● Problem statement
Nothing in the records below should be altered in the copy, although the pictures must be left out.

● Provided data
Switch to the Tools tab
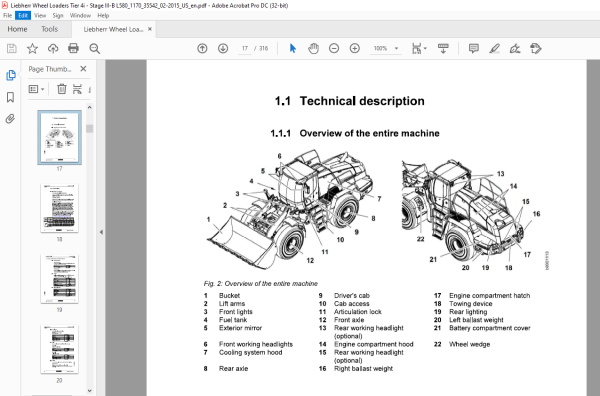600x396 pixels. tap(50, 29)
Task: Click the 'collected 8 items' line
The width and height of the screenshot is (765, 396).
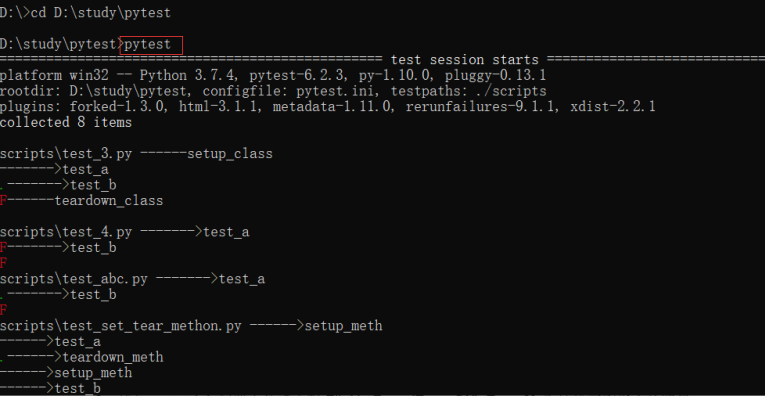Action: pyautogui.click(x=66, y=122)
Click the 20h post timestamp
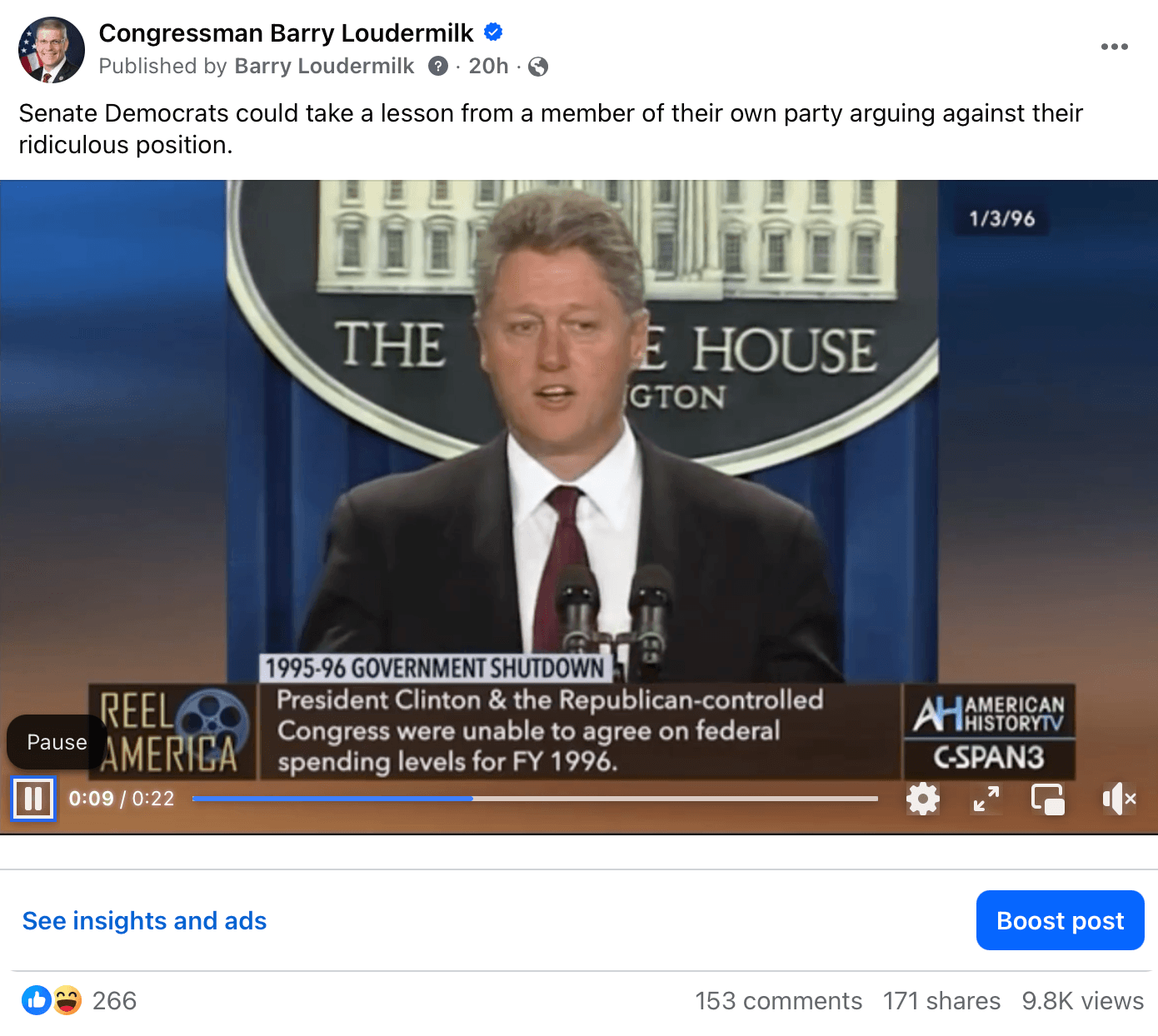The image size is (1158, 1036). click(488, 66)
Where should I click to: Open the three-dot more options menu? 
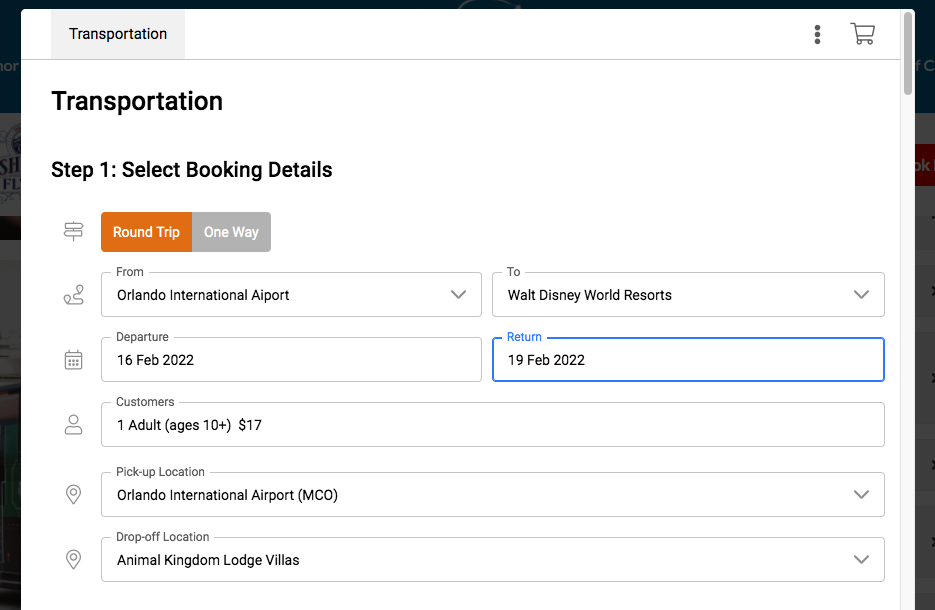817,35
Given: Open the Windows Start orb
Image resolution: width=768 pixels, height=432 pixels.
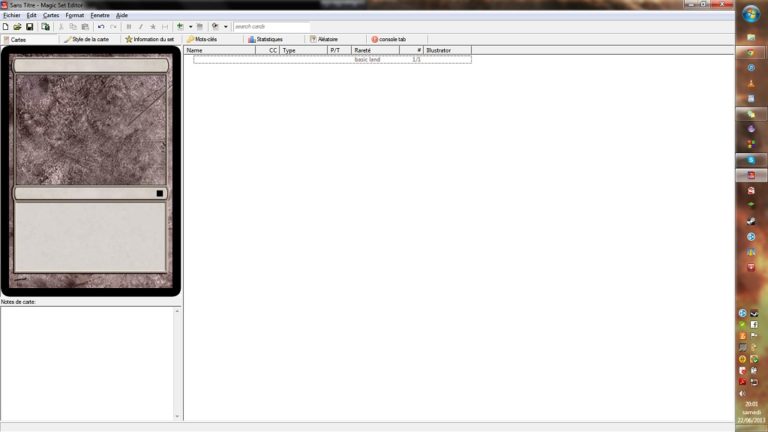Looking at the screenshot, I should (751, 13).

● The answer
Switch to the Tools tab
600x396 pixels. tap(50, 29)
Task: Click the 'collected 8 items' line
The width and height of the screenshot is (765, 396).
Action: pyautogui.click(x=66, y=122)
Click the 20h post timestamp
The image size is (1158, 1036). click(488, 66)
Where should I click to: Open the three-dot more options menu? 
817,35
Given: Open the Windows Start orb
Image resolution: width=768 pixels, height=432 pixels.
Looking at the screenshot, I should (751, 13).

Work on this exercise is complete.